- [What to produce]:
Once every line below has been checked for "width", give only the number of lines that have it.

- [Entries provided]:
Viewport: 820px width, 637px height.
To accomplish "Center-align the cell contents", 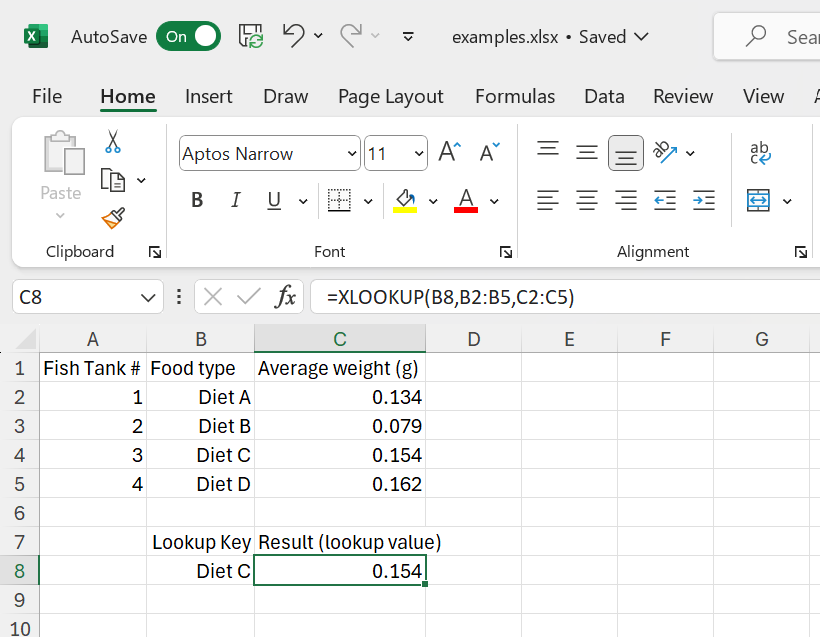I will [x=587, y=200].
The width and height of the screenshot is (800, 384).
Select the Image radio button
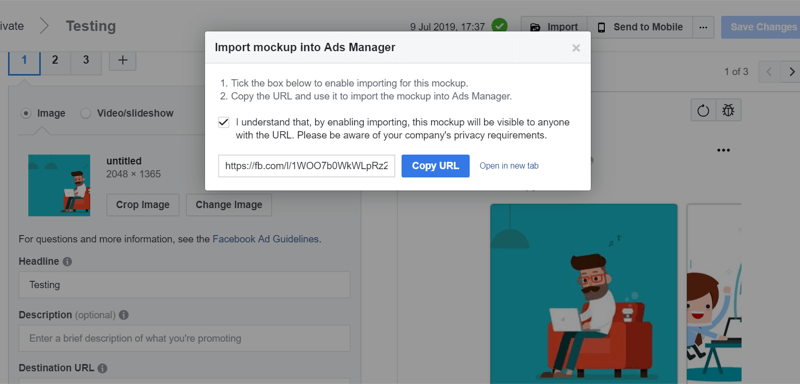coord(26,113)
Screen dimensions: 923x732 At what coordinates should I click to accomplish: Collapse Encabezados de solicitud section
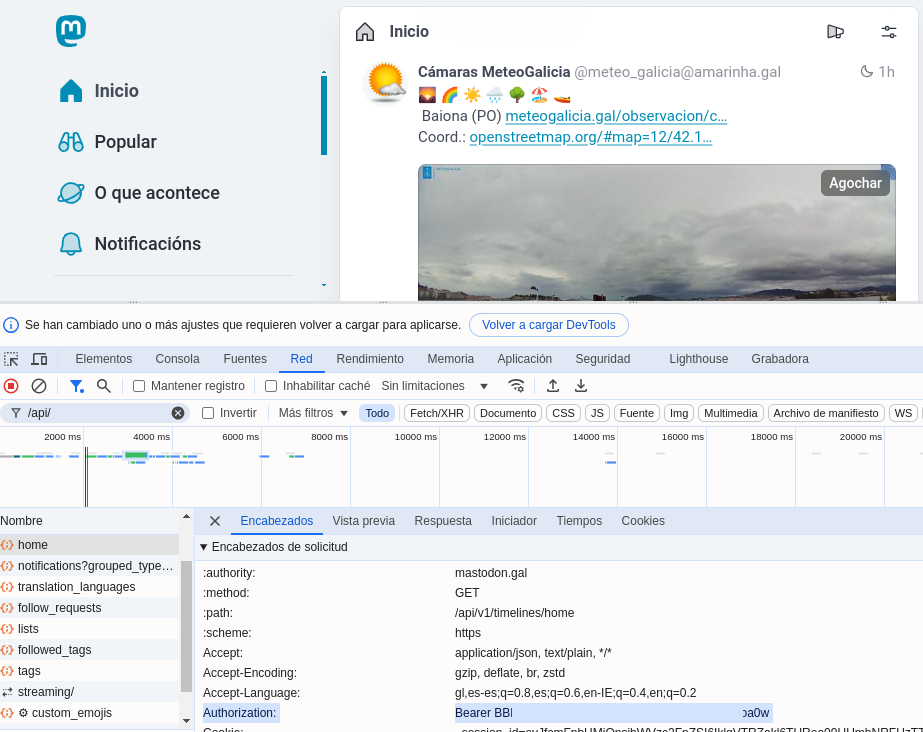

- [Expected output]:
2